CVE-2009-0563

What is Microsoft Office Word?

Microsoft Word is the world's most widely used word processing application, part of the Microsoft Office suite. The binary .DOC format — a complex structured binary file format — was the dominant document exchange format for two decades. Word's document parser handles thousands of record types, object embeddings, and formatting tags, each representing a potential source of memory safety issues. Malicious .DOC files delivered as email attachments became one of the most reliable initial access vectors in targeted attacks during the 2005–2012 era, exploiting the combination of Word's ubiquity and its complex binary parser.

Overview

CVE-2009-0563 is a high-severity buffer overflow vulnerability (CWE-787, CVSS 7.8) in Microsoft Office Word. A Word document containing a crafted tag with an invalid length field triggers an out-of-bounds write during parsing, allowing arbitrary code execution when the document is opened. Patched in Microsoft Security Bulletin MS09-027 (June 2009 Patch Tuesday). CISA added to KEV in June 2022.

Affected Versions

Technical Details

The vulnerability (CWE-787: Out-of-Bounds Write) exists in Word's binary .DOC file parser. The .DOC format contains various structural elements — paragraphs, styles, objects — represented as tagged records with associated data. Each tag has a length field indicating how many bytes of data follow.

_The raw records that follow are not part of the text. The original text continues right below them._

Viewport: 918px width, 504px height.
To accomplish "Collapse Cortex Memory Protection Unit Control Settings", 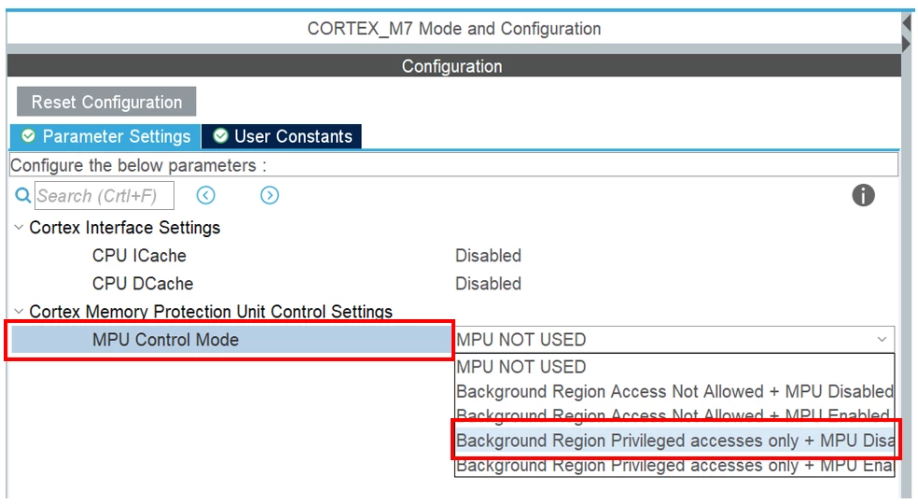I will point(19,311).
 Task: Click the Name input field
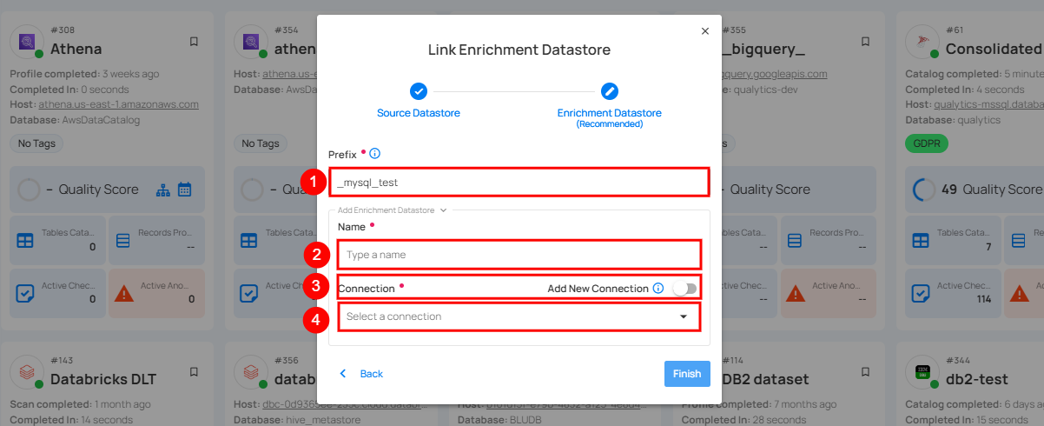[x=518, y=255]
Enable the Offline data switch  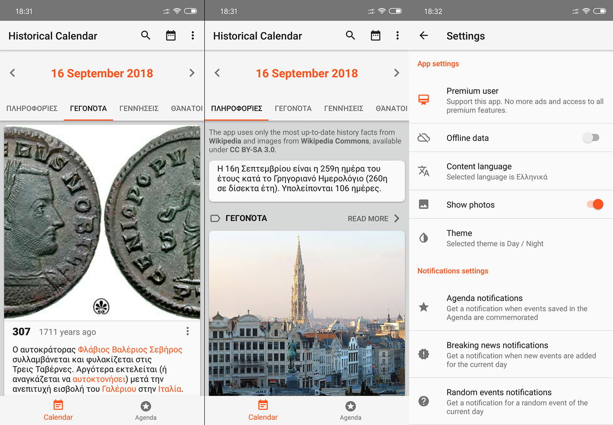591,138
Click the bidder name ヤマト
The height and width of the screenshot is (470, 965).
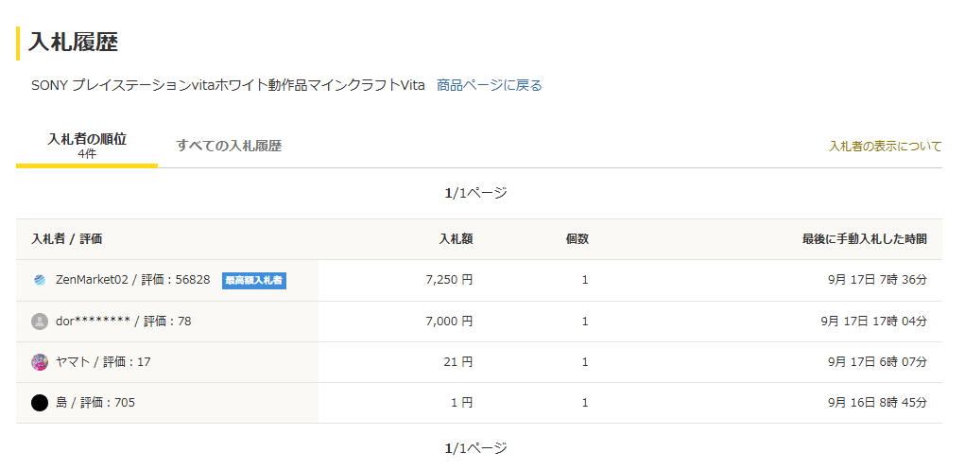click(x=73, y=362)
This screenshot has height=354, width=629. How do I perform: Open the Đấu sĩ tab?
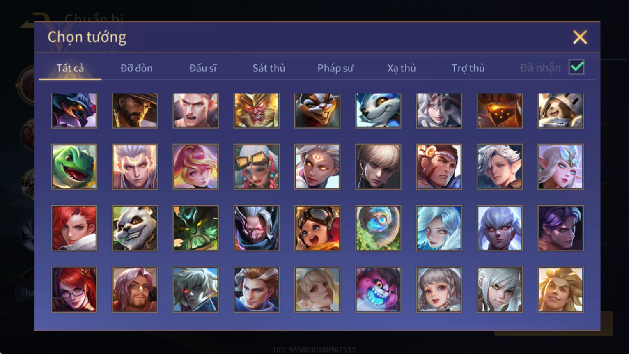click(203, 68)
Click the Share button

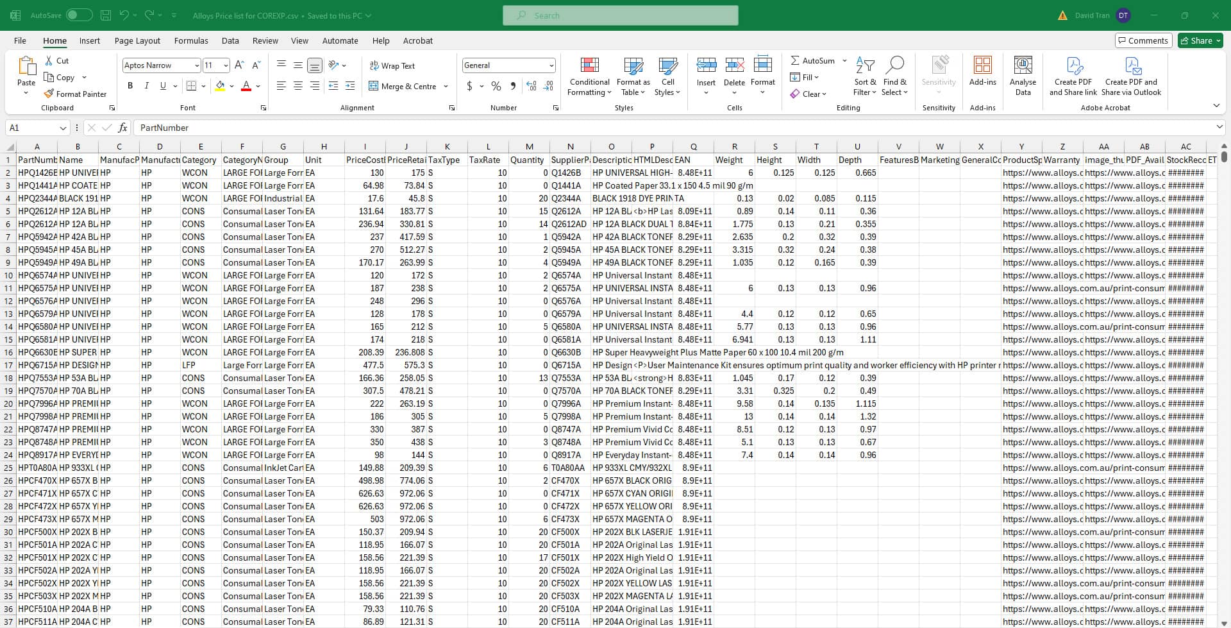click(x=1198, y=40)
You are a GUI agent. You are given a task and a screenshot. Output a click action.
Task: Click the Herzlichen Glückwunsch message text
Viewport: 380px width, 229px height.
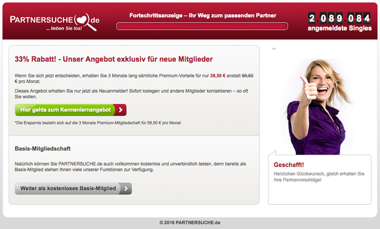(319, 177)
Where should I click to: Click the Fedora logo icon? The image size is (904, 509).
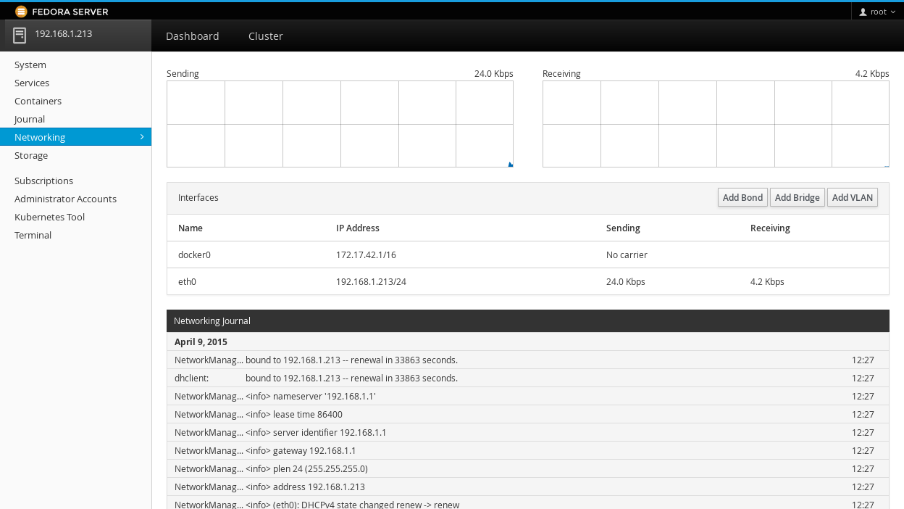click(x=21, y=12)
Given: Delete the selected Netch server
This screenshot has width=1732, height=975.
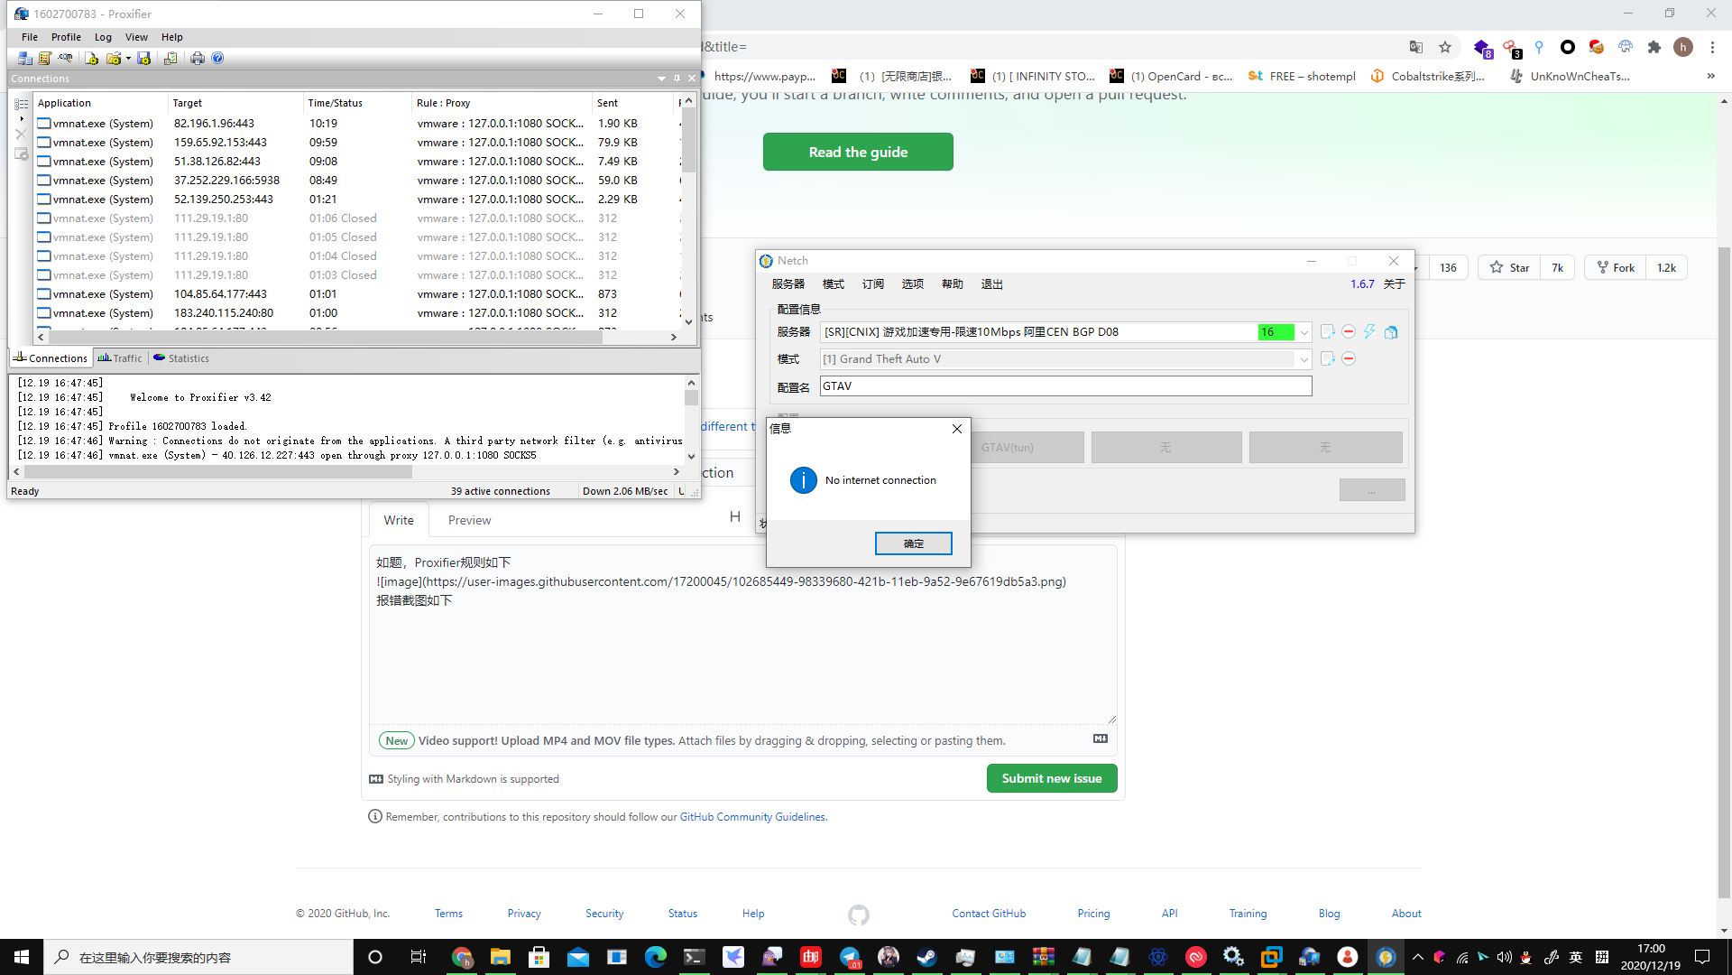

In the vulnerable code path, Word reads a tag's length field from the document and uses it to guide a memory copy or read operation. A crafted document containing a tag with an invalid (overly large) length field causes Word to:

1. Allocate a buffer based on expected data
2. Copy more data than the buffer can hold, writing beyond the buffer's end (out-of-bounds write)
3. Corrupt adjacent heap memory, potentially overwriting allocator metadata, function pointers, or other heap objects

Through heap spraying — filling memory with NOP sleds and shellcode before triggering the overflow — an attacker can achieve reliable code execution in the context of the user running Word.

Discovery

Identified through security research into Word's binary format parser and reported to Microsoft. MS09-027 addressed this alongside other Word parsing vulnerabilities, part of the systematic security review of Microsoft Office binary format parsers that intensified after high-profile exploitation incidents in 2006–2008.

Exploitation Context

Word document vulnerabilities were heavily exploited throughout the late 2000s and early 2010s:

• Operation Aurora and contemporaneous APT campaigns: The 2008–2010 period saw extensive use of malicious Word documents in state-sponsored espionage campaigns. Attackers sent carefully crafted documents tailored to their targets — fake briefings, reports, or communications appearing to come from trusted sources.
• Targeted corporate intrusions: Law firms, financial institutions, defense contractors, and government agencies received malicious .DOC files as part of sophisticated spear phishing campaigns.
• PrintNightmare era context: Word binary format vulnerabilities were part of the same class of document malware that persisted through the 2010s; the pattern of exploiting Office parsers remained consistent even as specific CVEs changed.
• June 2022 KEV batch: CISA added this and other legacy Office vulnerabilities together, reflecting a sustained pattern of legacy Office exploitation in current attack activity.

Remediation

1. Apply MS09-027: Install the June 2009 Patch Tuesday security update for all affected Office versions.
2. Upgrade off end-of-life Office: Office 2003 and earlier receive no security support. Upgrade to Microsoft 365 or a current Office version.
3. Enable Protected View: Ensure Protected View is enabled for files from the internet and email sources — it opens files in a sandboxed read-only mode that prevents exploit execution.
4. Block legacy .DOC at the email gateway: If binary .DOC files are not required, block them at the email gateway and require .DOCX (Open XML format) which has a much smaller parser attack surface.
5. Deploy Attack Surface Reduction rules: Microsoft Defender Attack Surface Reduction (ASR) rules can block code execution from Office documents even if a vulnerability exists.